The use of VR in combination with eyetracker can actually enrich the variations of learning assessment method and can engage peers and teachers. For example, it can be done by projecting the virtual environment so that the peers and teachers can observe together and provide feedback on how to improve the learning acquisition and documented for the student’s own learning.
In
[60][61], eye-tracking was combined with different information, such as audio, video, bio-metric data, and annotations to improve planning, execution and assessment of demanding training operations, by adopting newly designed risk-evaluation tools. This integration is the base for research on novel situational awareness (SA) assessment methodologies. This can serve the industry for the purpose of improving operational effectiveness and safety through the use of simulators. Such capability has the potential to be adopted for evaluation and assessment of the multi-sensory learning process using VR and haptic technologies, both for measuring the outcome (knowledge and skills, acquisition, and retention) and experience (learner motivation, engagement, and immersion).

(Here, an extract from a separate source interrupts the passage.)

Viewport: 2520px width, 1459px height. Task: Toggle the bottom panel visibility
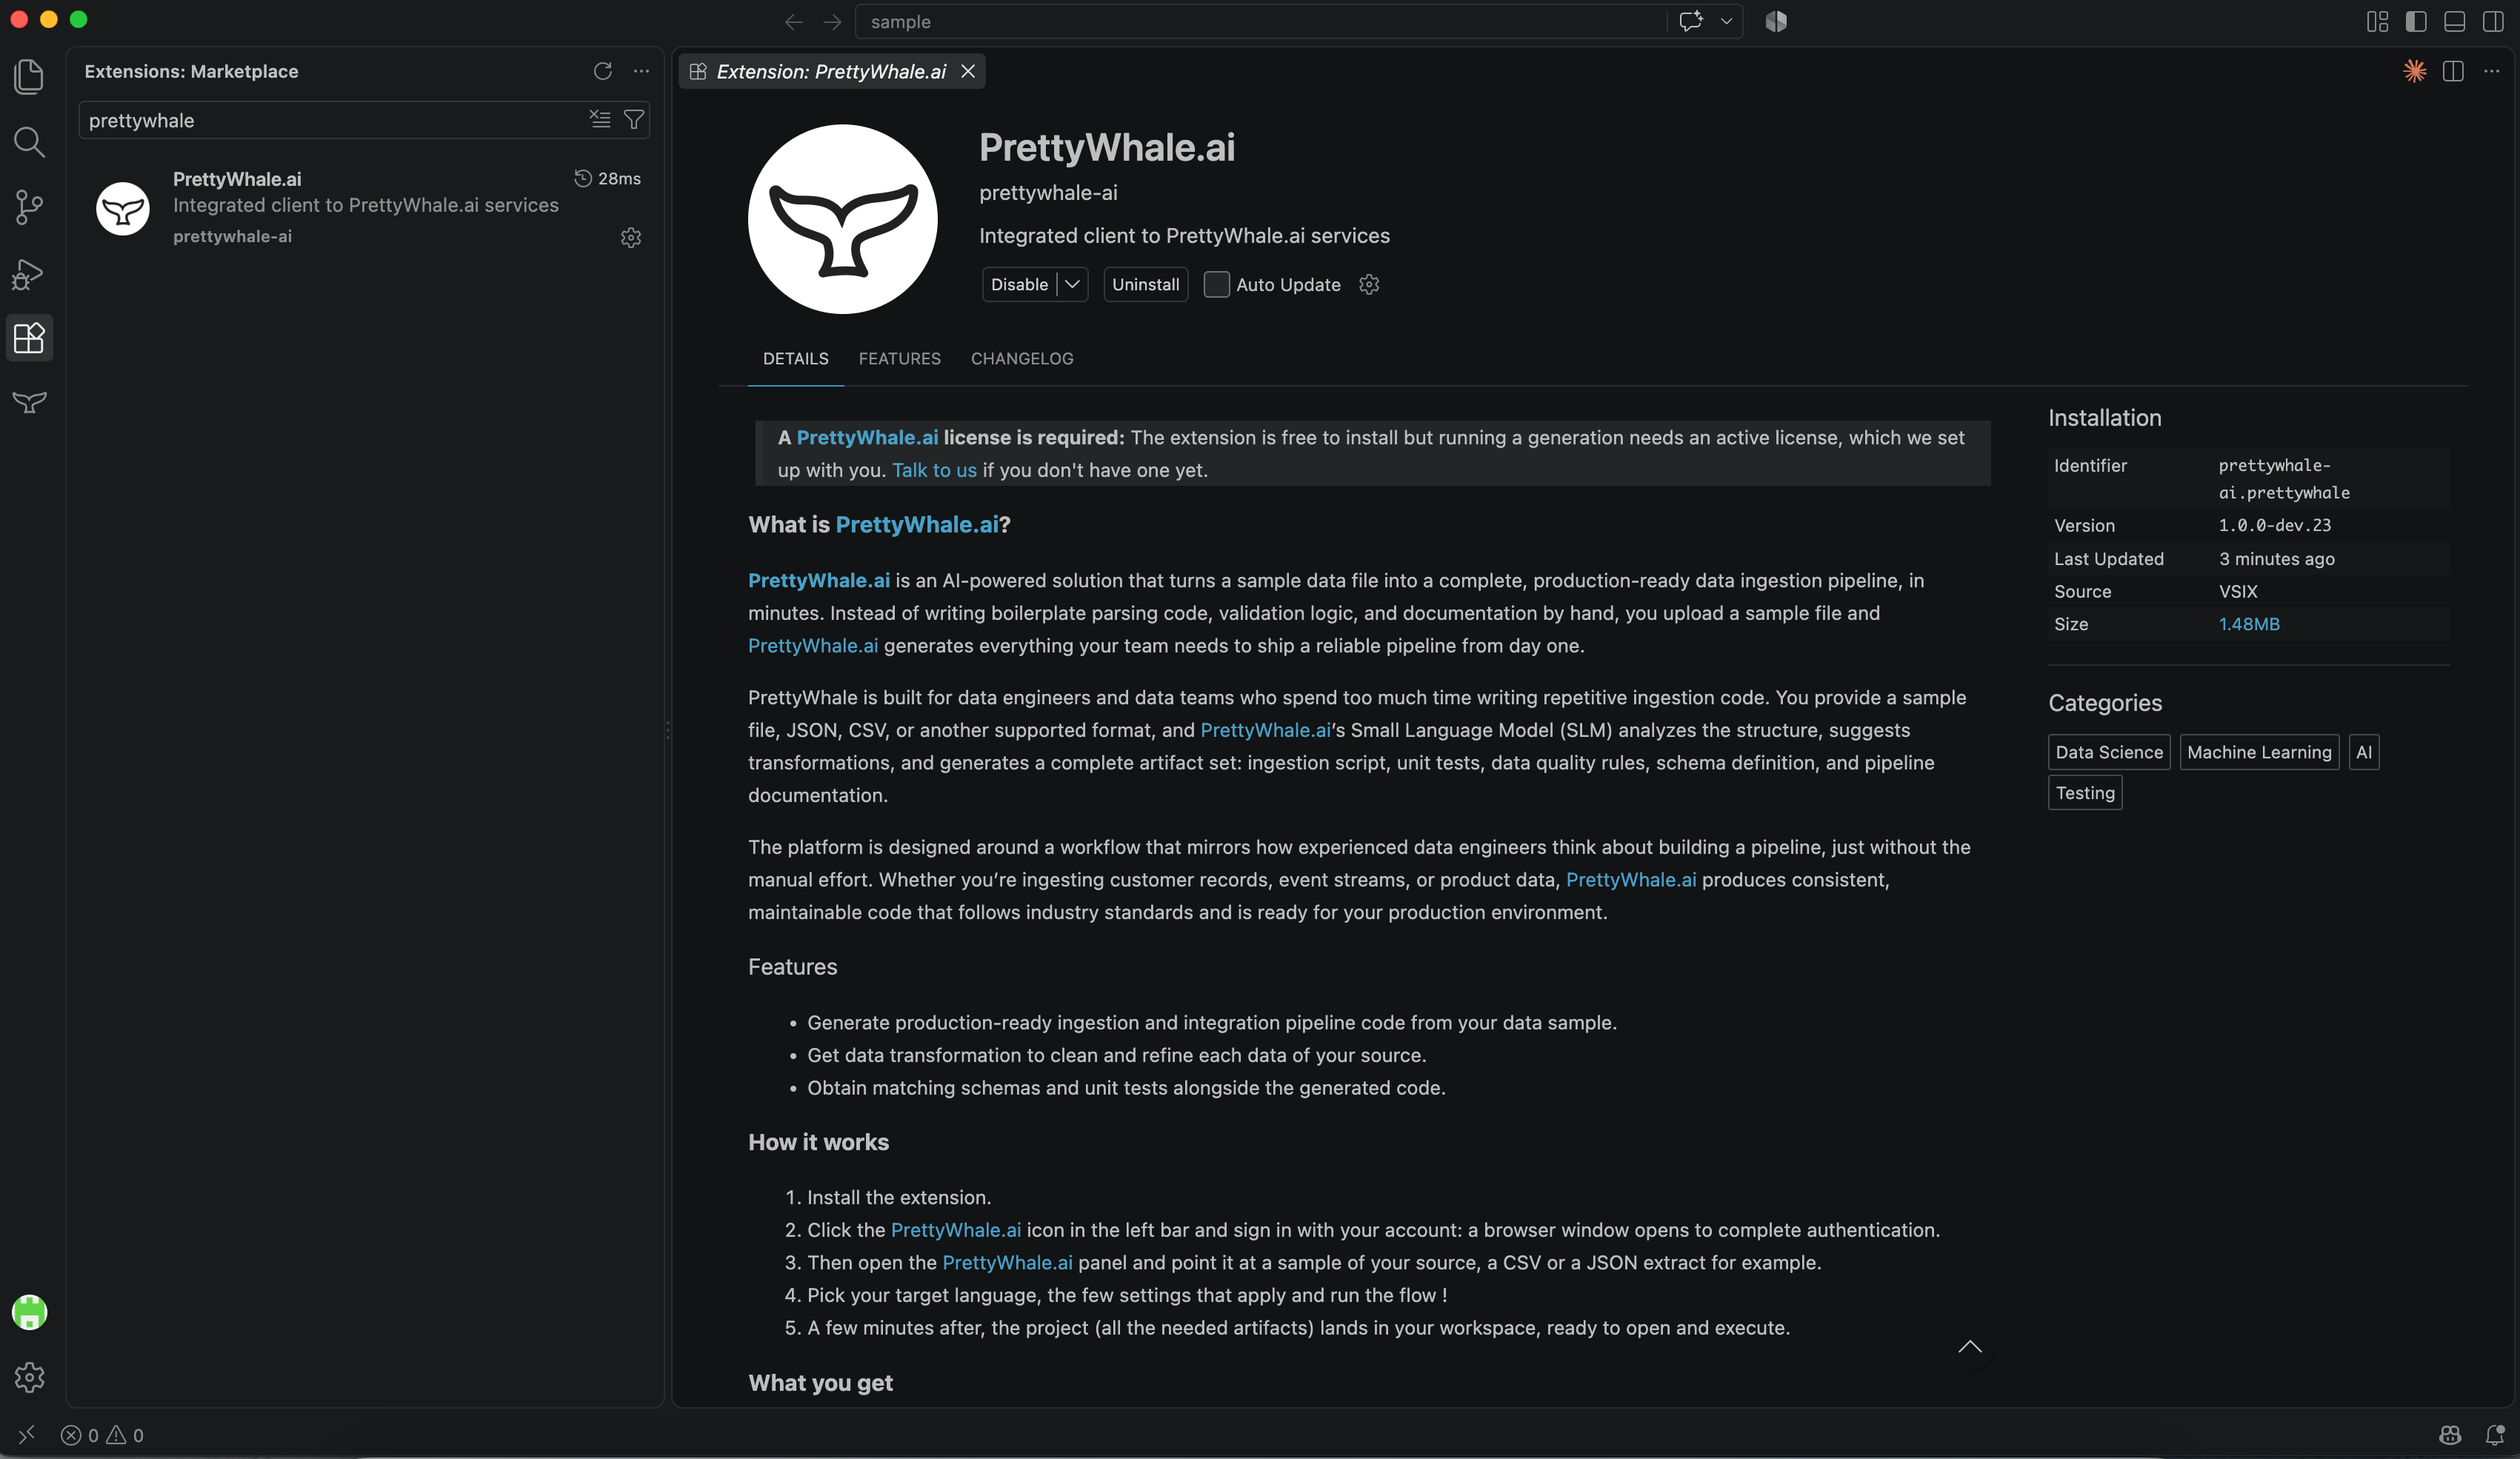click(2454, 21)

VR-eye-tracking assessment can also be employed when seeking more understanding about visual attentions
[62], decision making and judgement capability
[63], and visual-driven emotional attention
[64]. The students can reflect their own learning, perspective and other contextual factors that influence the learning stage. However, to be beneficial and maximising the learning impacts, it is the task of the teacher and facilitator to formulate the assignments, imminence of assessment, the design of the assessment system and the cues. In other words, no single solution what the best assessment systems would be, as the assessment itself really needs innovation and creativity and be anchored to the overall course goal.